Deep neural network functions¶

--> -->

Please access the video via one of the following two ways

1. Google Drive: https://drive.google.com/drive/folders/1gb6PYB9mnOgCGzIvSYKD5SlmFXt0_5oi?usp=share_link

2. Baidu Netdisk: https://pan.baidu.com/s/1nOhwhvKLOF1zX-vCgdS35Q?pwd=d2sm

Download the lecture notes here: Notes ¶

Motivation: from finite element to neural network¶

In this chapter, we will introduce the so-called shallow neural network (deep neural network with one hidden layer) from the viewpoint of finite element method.

Let us first consider the linear finite element functions on the unit interval \(\bar{\Omega}=\) \([0,1]\) in \(1 \mathrm{D}\). We then consider a set of equidistant girds \(\Omega_{\ell}\) of level \(\ell\) on the unit interval \(\bar{\Omega}=[0,1]\) and mesh length \(h_{\ell}=2^{-\ell}\).

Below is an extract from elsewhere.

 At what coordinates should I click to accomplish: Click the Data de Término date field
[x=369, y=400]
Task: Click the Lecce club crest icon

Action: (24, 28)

The grid points \(x_{\ell, i}\) are given by

\[ x_{\ell, i}:=i h_{\ell}, \quad 0 \leq i \leq 2^{\ell} \]

For \(\ell=1\), we denote the special hat function:

\[\begin{split} \varphi(x)= \begin{cases}2 x & x \in\left[0, \frac{1}{2}\right] \\ 2(1-x) & x \in\left[\frac{1}{2}, 1\right] \\ 0, & \text { others }\end{cases} \end{split}\]

The next diagram shows this basis function:

../../_images/2022_01_05_e65f0d6bf0db4974ee45g-05.jpg

Fig. 13 Diagram of \(\varphi(x)\)¶

Then, for any nodal basis function \(\varphi_{\ell, i}\) as below:

../../_images/2022_01_05_e65f0d6bf0db4974ee45g-06.jpg

Fig. 14 Diagram of \(\varphi_{\ell, i}(x)\)¶

in a fine grid \(\mathcal{T}_{\ell}\) can be written as

\[ \varphi_{\ell, i}=\varphi\left(\frac{x-x_{\ell, i-1}}{2 h_{\ell}}\right)=\varphi\left(w_{\ell} x+b_{\ell, i}\right) \]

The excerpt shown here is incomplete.